De verschrikkelijke aanslag en het aanvallen van burgers op een populaire markt zijn onderdeel van een reeks gewelddaden in de zuidelijke wijken van Beiroet. Dat is een gebied waar de sjiitische Hezbollah erg sterk staat. Drie maanden geleden werden drie raketbommen afgevuurd op een wijk waar de sjiitische meerderheid een aantal kantoren en instellingen van Hezbollah herbergt. Dat was een duidelijke boodschap aan Hezbollah, de aanvallen kwamen er immers na de aankondiging van de algemeen-secretaris van Hezbollah, Hassan Nasrallah, dat in Syrië aan de kant van het regime van Assad wordt gevochten. Op 9 juli was er een bomauto die ontplofte en 50 gewonden maakte. Veel lokale bewoners zijn bang en vrezen dat er onvermijdelijk meer terroristische aanslagen zullen volgen.

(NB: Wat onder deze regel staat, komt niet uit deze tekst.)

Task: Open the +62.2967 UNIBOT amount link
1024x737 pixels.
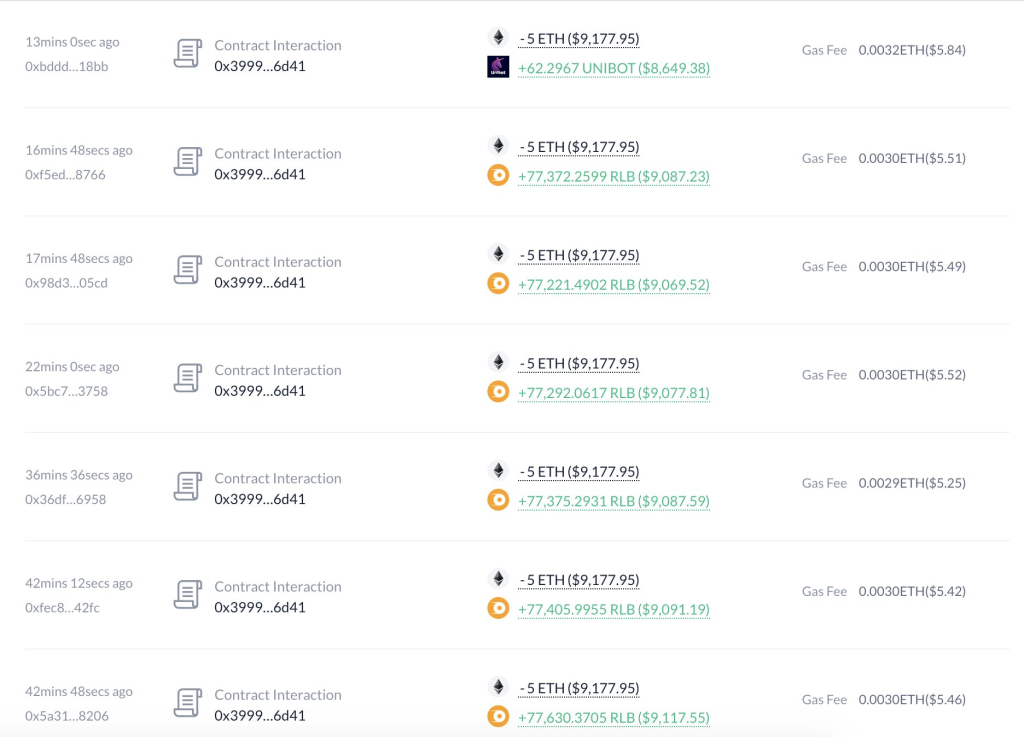Action: [614, 68]
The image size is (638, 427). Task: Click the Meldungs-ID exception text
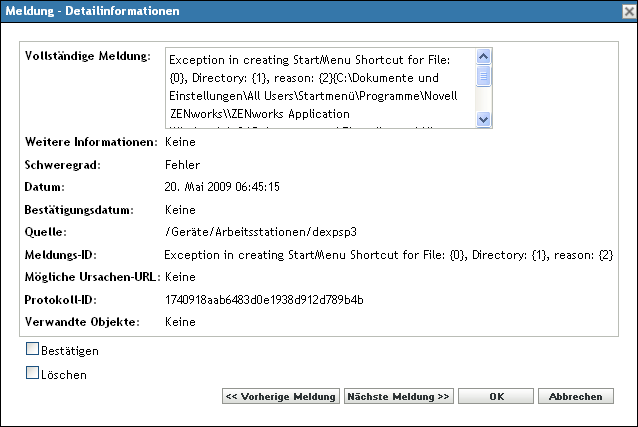click(388, 255)
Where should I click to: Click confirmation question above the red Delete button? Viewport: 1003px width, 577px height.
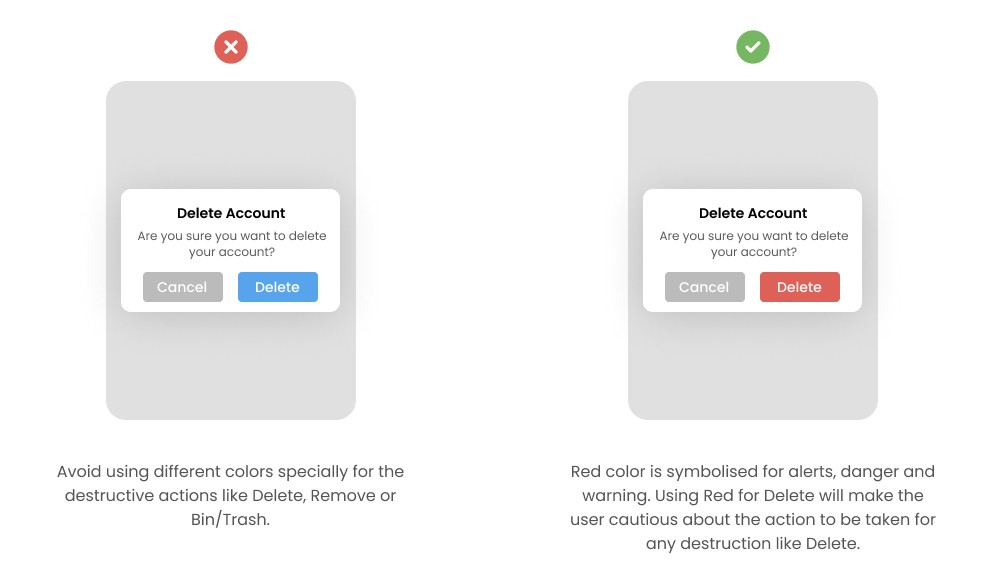point(754,244)
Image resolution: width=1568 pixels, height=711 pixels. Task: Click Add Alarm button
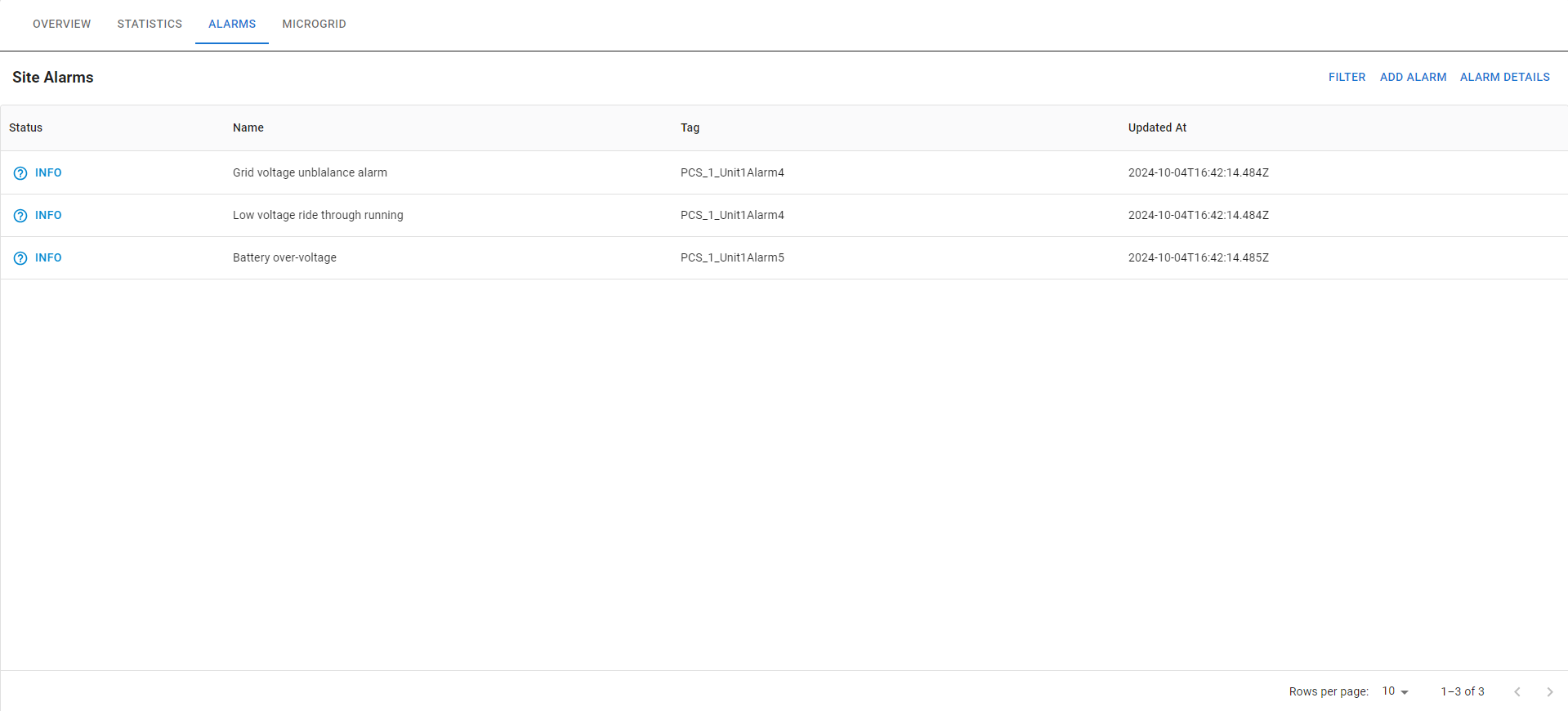pyautogui.click(x=1413, y=77)
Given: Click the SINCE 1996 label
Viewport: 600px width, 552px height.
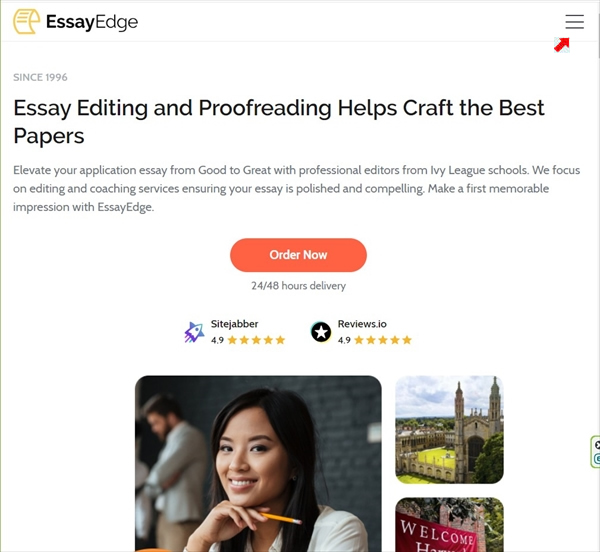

Op 16 augustus hield Nasrallah een toespraak om de zevende verjaardag van het einde van de laatste oorlog met Israël te vieren. Daarbij kondigde hij aan dat de aanslagen komen van Takfiri groepen (groepen die elkaar van godslastering beschuldigen) die dezelfde technieken toepassen als in Irak, Syrië en Afghanistan. Hij voegde eraan toe dat deze aanslagen “ons enkel sterken in onze vastberadenheid voor de strijd in Syrië.” Nasrallah riep de oorlog uit tegen de Takfiri-groepen, “Zoals we tegen Israël wonnen, zullen we ook tegen de Takfiri’s winnen.”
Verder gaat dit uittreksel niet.